New Zealand Journal of Physiotherapy 2015;43(3): 75-85. 

When returning home following a spinal cord injury (SCI), individuals will be in contact with a range of health professionals who will be involved in their ongoing rehabilitation. This study explored the qualitative literature to determine what individuals with SCI perceive to be the barriers or facilitators to community reintegration to provide insights for health professionals working in community rehabilitation services in New Zealand. The databases of Ovid Medline, CINAHL, the Allied and Complementary Medicine Database (AMED), Cochrane Database of Systematic Reviews and PEDro were searched for relevant articles. Barriers and facilitators to community reintegration were classified into the International Classification of Functioning, Disability and Health (ICF) framework with the addition of self-management factors to further define personal factors. Of the 381 studies uncovered in the search, seven met the inclusion criteria. Findings revealed that accessibility of the environment, re-establishing self, support and connections were strong themes for reintegration. The challenge for health professionals working in the community with individuals with SCI is to be client-centred and ensure the individual’s needs are suitably met to support them to re-connect with their work and community life.


Comparison of a Virtual-Reality Test of Executive Function with Standard Executive Function Tests and their Ecological Validity

Perniskie E (University of Canterbury), Ward N (Laura Fergusson Trust), Dalrymple-Alford J (University of Canterbury, New Zealand Brain Research Institute), Alberts J (Canterbury District Health Board), Jansari A (The University of East London), McLoughlin N (Laura Fergusson Trust, Canterbury District Health Board)

Despite the availability of numerous standardized tests of executive functions (EF) many EF tests have low ecological validity, as they do not resemble the real-life situations that typically require the use of those cognitive functions. This lack of ecological validity is problematic in that it limits the ability of these tests to predict real-life functioning, and this issue has lead to the development of several EF tests designed to have improved ecological validity. One such test is the Jansari assessment of Executive Functions (JEF; Jansari et al., 2004), which utilizes virtual reality technology. The central aim of the above named project is to examine the ability of the JEF to predict the real-life behaviour of people with and without brain-injuries, and how this test compares to other standard psychological tests in its ability to do so. Other aims of this project are to see how well the virtual-reality test can identify brain-injured from non brain-injured people, as well as establish preliminary normative data, which will ultimately contribute to an international data set for this test. If the virtual-reality test performs well compared to the other tests, this would support the test’s use in routine assessments of brain-injured people.

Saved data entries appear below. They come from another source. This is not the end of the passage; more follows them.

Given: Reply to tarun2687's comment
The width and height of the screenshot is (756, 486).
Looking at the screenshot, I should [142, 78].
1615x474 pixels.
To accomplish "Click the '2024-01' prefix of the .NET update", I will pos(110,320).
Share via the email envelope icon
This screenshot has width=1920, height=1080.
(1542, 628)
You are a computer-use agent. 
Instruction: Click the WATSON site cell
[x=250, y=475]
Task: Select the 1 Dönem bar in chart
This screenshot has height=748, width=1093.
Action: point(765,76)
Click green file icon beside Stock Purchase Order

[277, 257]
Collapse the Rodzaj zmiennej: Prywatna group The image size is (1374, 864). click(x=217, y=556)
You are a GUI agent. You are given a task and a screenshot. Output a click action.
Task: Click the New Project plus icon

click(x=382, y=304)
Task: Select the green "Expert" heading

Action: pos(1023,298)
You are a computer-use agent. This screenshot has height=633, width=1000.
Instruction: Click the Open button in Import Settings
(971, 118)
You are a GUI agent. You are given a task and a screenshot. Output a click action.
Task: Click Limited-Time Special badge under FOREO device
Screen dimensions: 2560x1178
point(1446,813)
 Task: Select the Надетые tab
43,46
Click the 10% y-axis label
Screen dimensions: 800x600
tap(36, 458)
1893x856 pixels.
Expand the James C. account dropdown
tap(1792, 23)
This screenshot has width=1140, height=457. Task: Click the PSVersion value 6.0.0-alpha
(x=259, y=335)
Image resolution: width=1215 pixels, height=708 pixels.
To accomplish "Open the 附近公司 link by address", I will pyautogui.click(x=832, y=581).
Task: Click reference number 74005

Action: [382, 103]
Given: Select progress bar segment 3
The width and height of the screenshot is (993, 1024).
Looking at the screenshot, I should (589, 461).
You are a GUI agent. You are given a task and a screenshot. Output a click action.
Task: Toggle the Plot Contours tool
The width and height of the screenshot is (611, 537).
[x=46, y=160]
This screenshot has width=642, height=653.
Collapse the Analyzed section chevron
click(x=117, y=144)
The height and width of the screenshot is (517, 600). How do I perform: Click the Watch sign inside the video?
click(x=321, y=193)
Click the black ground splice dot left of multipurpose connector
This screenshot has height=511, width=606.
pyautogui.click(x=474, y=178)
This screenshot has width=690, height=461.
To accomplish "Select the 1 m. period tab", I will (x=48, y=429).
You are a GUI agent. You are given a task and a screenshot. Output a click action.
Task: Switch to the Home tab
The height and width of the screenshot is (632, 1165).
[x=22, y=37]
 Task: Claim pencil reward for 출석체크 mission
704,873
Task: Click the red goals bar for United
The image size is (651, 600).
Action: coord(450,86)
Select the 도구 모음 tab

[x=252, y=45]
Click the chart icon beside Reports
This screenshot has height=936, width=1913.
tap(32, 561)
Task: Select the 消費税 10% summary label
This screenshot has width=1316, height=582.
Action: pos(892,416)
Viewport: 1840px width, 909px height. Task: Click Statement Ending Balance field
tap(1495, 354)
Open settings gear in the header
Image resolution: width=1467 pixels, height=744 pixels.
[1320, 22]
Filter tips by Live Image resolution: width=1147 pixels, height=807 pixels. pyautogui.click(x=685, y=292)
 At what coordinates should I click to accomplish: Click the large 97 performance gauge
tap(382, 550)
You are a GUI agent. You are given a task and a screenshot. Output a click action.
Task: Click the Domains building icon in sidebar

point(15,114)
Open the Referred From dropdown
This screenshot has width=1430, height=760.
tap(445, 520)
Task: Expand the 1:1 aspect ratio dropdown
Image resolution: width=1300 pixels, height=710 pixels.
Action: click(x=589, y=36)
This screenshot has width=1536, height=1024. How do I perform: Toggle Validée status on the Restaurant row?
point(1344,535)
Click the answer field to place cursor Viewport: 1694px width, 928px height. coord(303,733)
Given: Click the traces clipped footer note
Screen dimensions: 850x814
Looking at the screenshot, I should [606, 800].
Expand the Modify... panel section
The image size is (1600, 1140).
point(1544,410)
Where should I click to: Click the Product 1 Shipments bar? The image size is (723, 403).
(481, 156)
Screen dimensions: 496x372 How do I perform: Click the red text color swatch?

A more "normal" life: Residents', family, staff, and managers' experience of active support at a residential facility for people with physical and intellectual impairments.

Graham F, Sinnott K, Snell D, Martin R, Freeman C.

J Intellect Dev Disabil. 2013 Sep;38(3):256-64.

Active support (AS) has gained popularity as an approach for assisting people with intellectual disability to engage more fully in everyday activities. Although research has identified changes in the extent that residents are engaged in meaningful activities, the experience of stakeholders such as residents, staff, and family in AS is underexplored. A general inductive approach was used to analyse focus group and interview transcripts of residents (n = 4), staff (n = 13), and family (n = 2) about their experience of involvement in an AS pilot project at one residential care facility in New Zealand. Three superordinate themes common to all stakeholders' experiences emerged: "living normal lives," "caring means doing with," and "engaging with risk." Transitioning to AS had been enriching but at times challenging for all stakeholders. Valuing resident autonomy and preparedness for greater exposure to risk are significant considerations in the implementation of AS.